GIVEN PROBLEM: Count the lines in the entries below that contain the string "This", matching case exactly. Reply with the number alone.

DATA:
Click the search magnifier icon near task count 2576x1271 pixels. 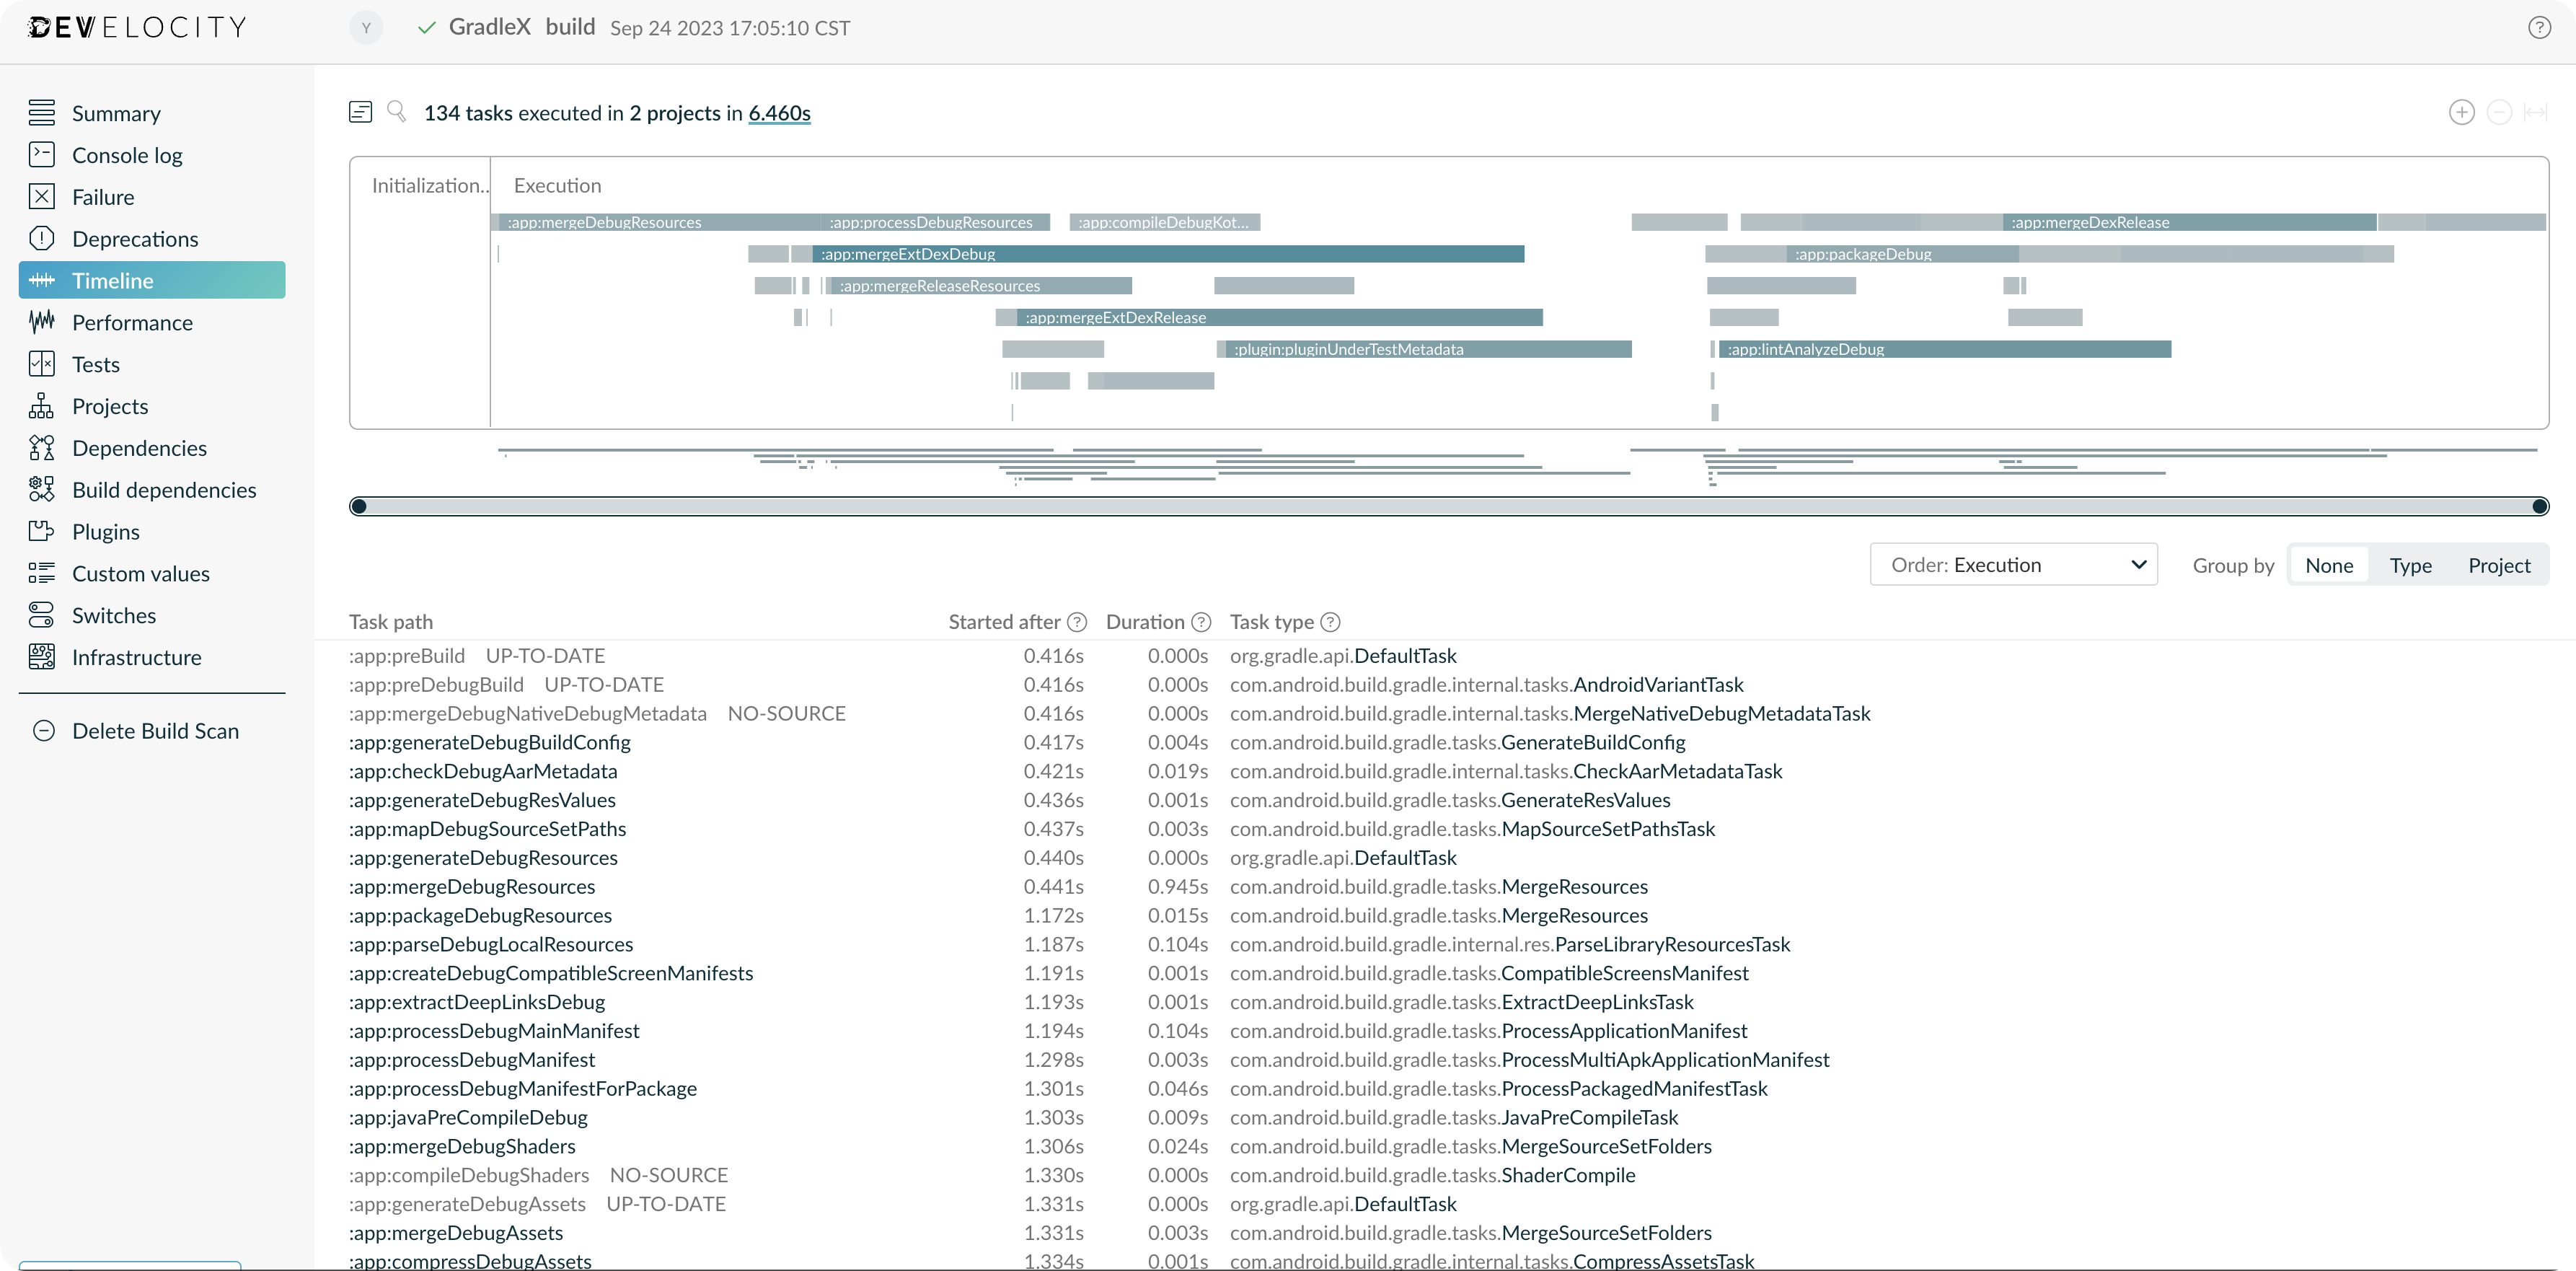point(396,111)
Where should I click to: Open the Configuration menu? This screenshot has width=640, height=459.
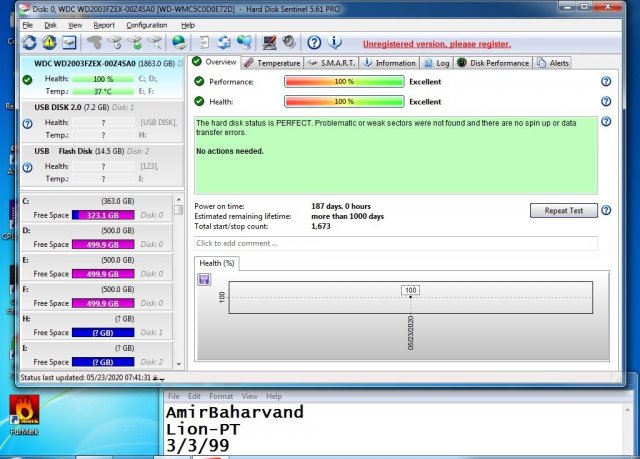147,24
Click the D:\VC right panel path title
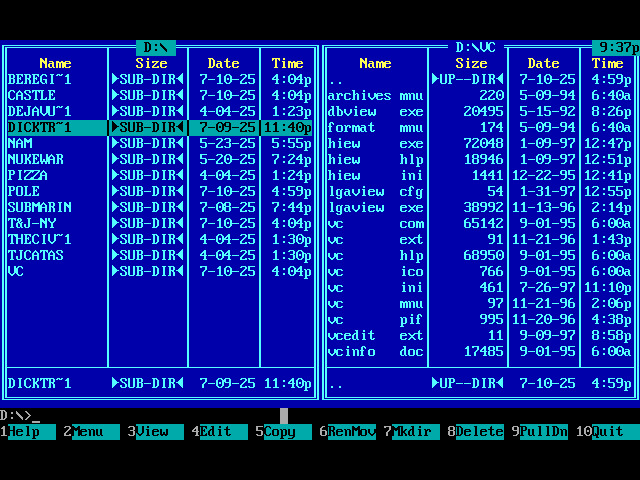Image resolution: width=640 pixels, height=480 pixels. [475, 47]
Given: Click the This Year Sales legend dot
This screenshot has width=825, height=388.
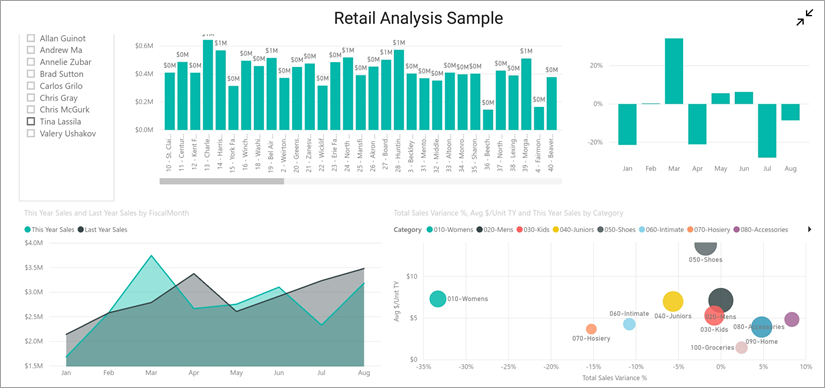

EXPECTED ANSWER: 3